Tre quindicine trascorsero così, e intorno al letto di Ermanno il sorgere e il tramontare del sole, il velo scherzoso dell'aurora e il bruno velo della notte incalzante, sparivano, ricomparivano, senza che l'ammalato discernesse l'alternarsi di tali vicende, poichè le ore, in piccoli flutti uniformi, si frangevano per lui senza rumore nè spuma, si ammassavano, si riassorbivano in sè, e l'infermo galleggiava, si abbandonava inerte, toccando i limiti dell'abisso, ove il tempo si perde e l'infinito s'inizia. Spesso, ed egli aveva allora l'impressione che una freccia d'oro gli ferisse di tra le cortine le pupille dolenti, percepiva un fruscio come di fronde agitate e un gemere sommesso di singhiozzi.

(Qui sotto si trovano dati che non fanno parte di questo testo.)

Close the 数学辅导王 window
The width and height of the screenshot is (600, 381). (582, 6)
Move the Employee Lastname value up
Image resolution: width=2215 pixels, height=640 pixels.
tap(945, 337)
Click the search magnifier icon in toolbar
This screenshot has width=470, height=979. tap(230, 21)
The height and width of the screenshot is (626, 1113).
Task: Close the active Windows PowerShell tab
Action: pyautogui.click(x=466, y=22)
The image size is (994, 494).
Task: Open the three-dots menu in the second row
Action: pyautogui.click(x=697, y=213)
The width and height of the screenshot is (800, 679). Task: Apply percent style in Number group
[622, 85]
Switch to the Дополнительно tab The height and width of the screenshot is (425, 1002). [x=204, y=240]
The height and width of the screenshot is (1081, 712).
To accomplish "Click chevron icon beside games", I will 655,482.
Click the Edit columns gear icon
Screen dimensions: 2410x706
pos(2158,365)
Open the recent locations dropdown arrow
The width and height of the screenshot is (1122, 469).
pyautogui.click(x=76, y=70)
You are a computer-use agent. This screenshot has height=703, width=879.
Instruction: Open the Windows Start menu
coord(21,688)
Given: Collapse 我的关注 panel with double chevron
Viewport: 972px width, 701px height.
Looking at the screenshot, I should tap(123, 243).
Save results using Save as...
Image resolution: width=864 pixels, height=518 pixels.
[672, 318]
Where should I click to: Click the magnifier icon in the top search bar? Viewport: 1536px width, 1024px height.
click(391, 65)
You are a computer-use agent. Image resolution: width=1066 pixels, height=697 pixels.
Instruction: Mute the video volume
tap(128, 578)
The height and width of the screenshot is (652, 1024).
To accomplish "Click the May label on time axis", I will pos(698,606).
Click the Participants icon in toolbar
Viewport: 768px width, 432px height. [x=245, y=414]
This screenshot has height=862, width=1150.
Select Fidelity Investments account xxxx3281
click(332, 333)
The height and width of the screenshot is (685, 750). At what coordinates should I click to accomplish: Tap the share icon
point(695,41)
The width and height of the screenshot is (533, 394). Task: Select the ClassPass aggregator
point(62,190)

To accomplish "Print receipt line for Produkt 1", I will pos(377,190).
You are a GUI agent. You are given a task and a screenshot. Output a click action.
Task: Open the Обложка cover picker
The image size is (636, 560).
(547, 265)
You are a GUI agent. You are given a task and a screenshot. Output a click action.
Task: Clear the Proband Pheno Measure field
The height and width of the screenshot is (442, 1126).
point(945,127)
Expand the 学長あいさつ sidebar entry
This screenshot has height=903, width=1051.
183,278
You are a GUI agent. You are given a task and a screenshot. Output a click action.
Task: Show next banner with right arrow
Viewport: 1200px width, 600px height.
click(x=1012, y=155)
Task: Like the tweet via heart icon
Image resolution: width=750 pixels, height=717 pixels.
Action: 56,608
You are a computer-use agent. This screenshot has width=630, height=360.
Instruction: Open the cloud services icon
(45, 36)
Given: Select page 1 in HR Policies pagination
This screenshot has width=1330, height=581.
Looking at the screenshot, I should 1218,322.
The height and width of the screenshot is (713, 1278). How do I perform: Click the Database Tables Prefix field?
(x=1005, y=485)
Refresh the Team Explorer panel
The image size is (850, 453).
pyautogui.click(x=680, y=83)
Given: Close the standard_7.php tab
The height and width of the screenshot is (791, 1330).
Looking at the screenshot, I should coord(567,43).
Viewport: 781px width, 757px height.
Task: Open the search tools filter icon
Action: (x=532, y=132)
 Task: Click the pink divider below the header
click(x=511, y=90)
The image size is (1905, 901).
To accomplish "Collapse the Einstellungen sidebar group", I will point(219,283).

— Mamma - egli diceva con voce stentata, e la risposta arrivava come di sotto alle acque di un fiume.
— O figliuolo, Ermanno mio, guarisci, guarisci.
— Mamma - egli ripeteva, ed i piccoli flutti uniformi lo sollevavano, lo sommergevano lentissimamente, ed egli non diceva più nulla, non udiva più nulla.